OUR OWN OUTRAGEOUS ONTARIO by Michael Kernan
1994 Theater image from the Flickr photosite of sssdc1
Our Own Outrageous Ontario
Washington Post, The (DC) - October 30, 1981
Author: Michael Kernan
IT IS 7:30 on a Saturday night, and the Ontario Theater is embarking on a marathon of the three "Omen" movies, one after the other. Thirty people are rattling around in the great dark chamber which has room for 1,100. The floor isn't canted, to speak of, but the huge screen is so high that it doesn't matter. A stage projects several yards in front of it. The place is clean, amazingly clean.
"We have three films every night," says Seth Hurwitz, the former manager who now books pictures for the Ontario when he isn't running his own booking company, IMP ("(It's May Party"). "Three movies for $3, it's a gimmick. I go to all the screenings of first-run pictures and only use proven hits. The neighborhood is changing, and we try to keep that in mind."
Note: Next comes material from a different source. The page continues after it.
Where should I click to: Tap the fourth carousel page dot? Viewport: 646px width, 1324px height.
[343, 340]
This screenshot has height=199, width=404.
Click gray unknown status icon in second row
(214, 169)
The neighborhood is perhaps Washington's most interesting, Adams-Morgan, the Columbia Road area between 16th and Connecticut. Blacks, whites, Latinos, artists, embassy people, white-haired apartment dwellers . . . and he's right, it is changing, and the prices are going up.
"I tried 'Elephant Man,' and that didn't go. I tried 'Straw Dogs,' which has plenty of violence, but it didn't go. I put the classic 'Freaks' in with 'The Fantastic Animation Festival,' but that didn't work either. But they loved 'Gloria,' which is a classy movie but violent."
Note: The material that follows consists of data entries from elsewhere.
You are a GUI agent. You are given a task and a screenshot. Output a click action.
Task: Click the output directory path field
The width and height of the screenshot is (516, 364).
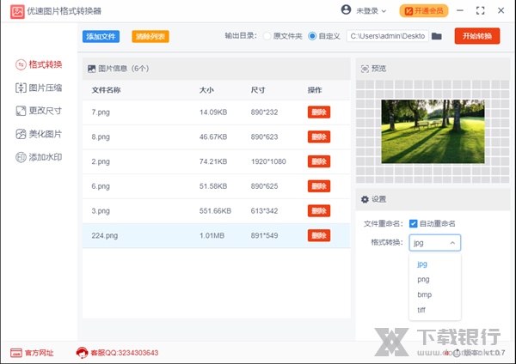387,36
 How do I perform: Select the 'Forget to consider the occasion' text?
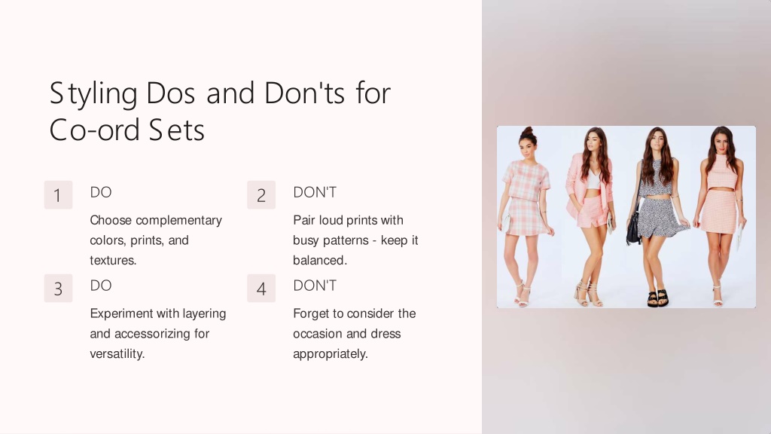pyautogui.click(x=355, y=334)
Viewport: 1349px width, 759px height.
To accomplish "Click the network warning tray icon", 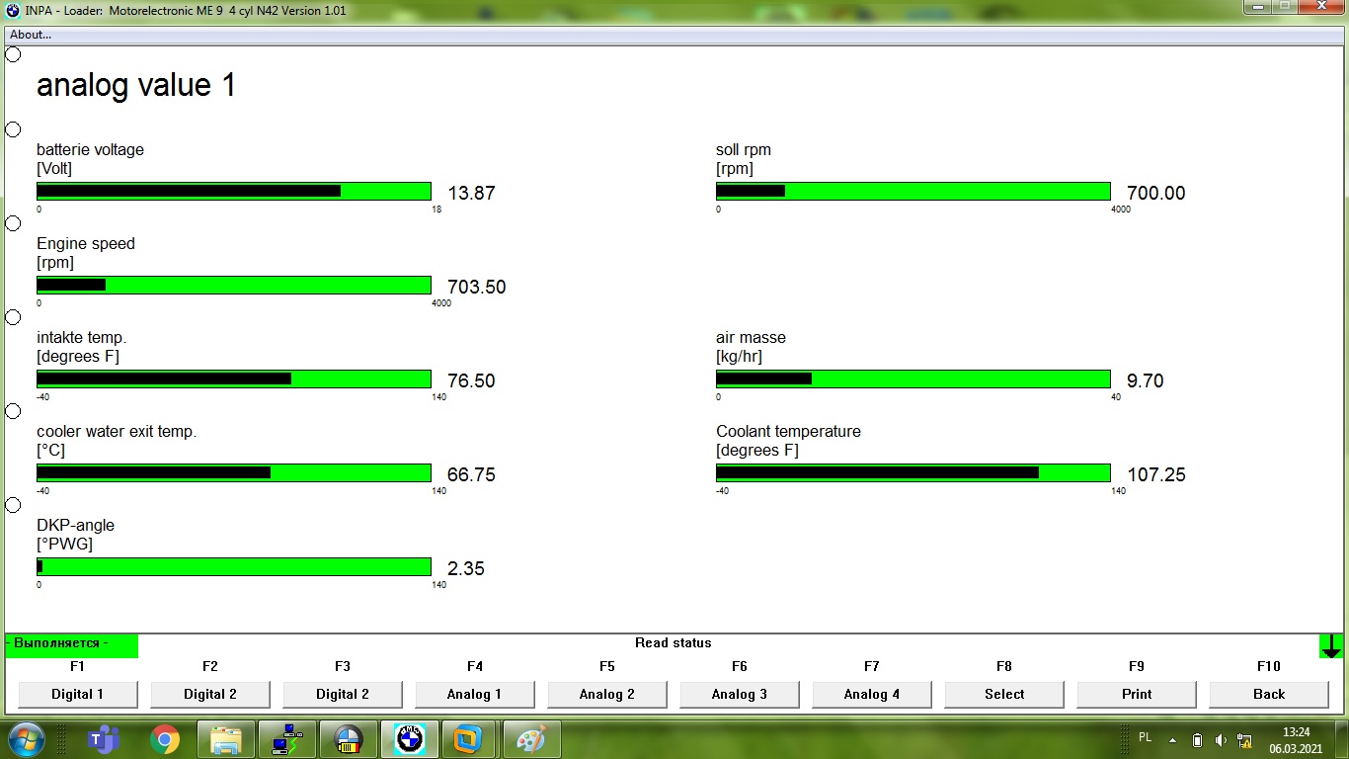I will 1243,739.
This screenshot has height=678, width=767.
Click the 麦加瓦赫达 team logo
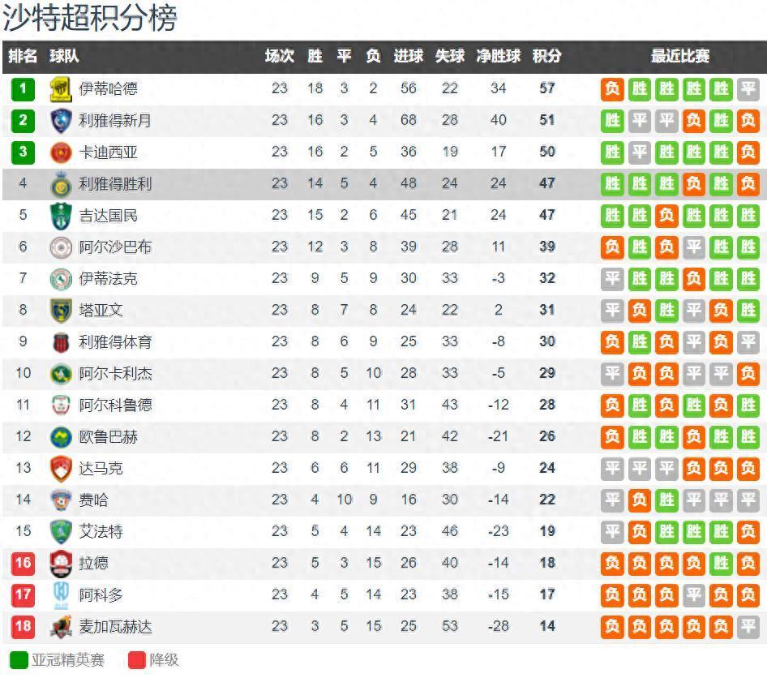(x=61, y=627)
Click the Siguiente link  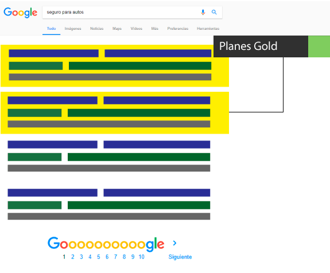click(180, 257)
Now the audience is building. People drift in steadily, paying no attention to the movie times. A group, laden with cups, pails and bushel baskets of popcorn, files in and settles itself. On the screen, David Warner is being nastily beheaded by sheet glass, the sound track is screaming and blood is pumping, but the talkative newcomers don't bother to look.
Recently a local magazine attacked the Ontario for running so much violence, notably the sadistic " I Spit on Your Grave ." Hurwitz and the present manager, Carlos Rosario, say they are doing their best to upgrade the product while still making a living. On weekends the theater shows Spanish-language films, mostly Mexican, with the occasional Cantinflas comedy (no subtitles). These do very well indeed.The live rock concerts also do well.
"It's expensive to operate as a concert Hall," Hurwitz says, "because there are no lights or sound, everything has to be brought in and taken out. We pick them carefully, charge $8 or $9, you have to be sure you have a hit. We had three this year, all sellouts."
One problem is making the theater attractive to suburban kids who might feel threatened by the neighborhood and perhaps don't understand the uninhibited Columbia Road audiences. The Ontario goes out of its way to have police protection at concerts and a couple of black-belt bouncers hanging around . . . "They're kids themselves, and they're concerned mainly with the fire regulations. It's a happy group, a little noisy, but we've never had any trouble," Hurwitz says.
The first "Omen" picture is over, and more people drift in from the black-marble-and-mirror lobby designed by Marvin Goldman when K-B Theaters took over the place in 1958. Someone calls to a friend clear across the theater. the friend shouts happily back. Small children run up and down the aisles. Everyone seems immune to the film's determined spookiness. It is only when the action explodes that the chatter stops, like crickets in the country when a car passes.
"Outrageous is our byword," Hurwitz says. "We don't do any X-rated stuff. I would say the ideal combination was 'Dawn of the Dead' and 'halloween II.' The perfect Ontario movie. Sometimes they come in late and don't like it and demand their money back, or they want to pay $1 just to see the last picture."
For several years he tried to run hard-ticket reserved-seat programs at the Ontario, but it was no good. The turning point came in March 1979, when Bruce Lee's "Enter the Dragon" opened, and receipts went through the roof. Since then, the Ontario Theater has provided a fascinating study in esthetics, teetering delicately on the razor's edge between art and money. It's also the last word in community movie theaters.
The other night they had a ridiculous picture called "Dracula's Dog." A guy came up to the box office and said, "I didnt know dracula had no dawg." But he paid his $3 and went in anyway.